The basic concept is that none of your meals actually need to be cooked, they just need to be rehydrated. We package our homemade meals into individual servings in quart sized zip-lock bags. Then on the trail, we boil water and add it to the bags, letting them sit for 10-15 minutes in an insulated cozy to rehydrate.

And now for the Pros and Cons List!

Pros

  • No dishes! This means less work but also that we don’t have to worry about where to dump our dirty dish water.

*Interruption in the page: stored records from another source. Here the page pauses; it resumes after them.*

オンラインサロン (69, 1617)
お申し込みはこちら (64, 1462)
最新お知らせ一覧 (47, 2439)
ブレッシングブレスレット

  • Less fuel! Since all we have to do is bring a minimal amount of water to a boil, we use less fuel than if we had to keep the water at a boil while we cooked pasta or rice.

  • Less work during the trip. Boil water, add to bag, wait. That’s it! You can even go do something else like set up your tent while your food hydrates.

  • No dishes. Yes, I already listed this one but seriously this is the biggest pro and the main reason we cook this way in the backcountry. My least favorite thing after a long day of hiking, and a delicious relaxing meal, is getting up, digging a hole, washing dishes, dumping the dirty water, and then worrying a bear will smell it and pay me a visit later. The other option with your water is to be a true LNT practicer and wash the dishes without soap and DRINK your dishwater. As much as I’ll admonish you for throwing your apple core into the woods, I’m not committed enough to drink water with my leftovers floating in it.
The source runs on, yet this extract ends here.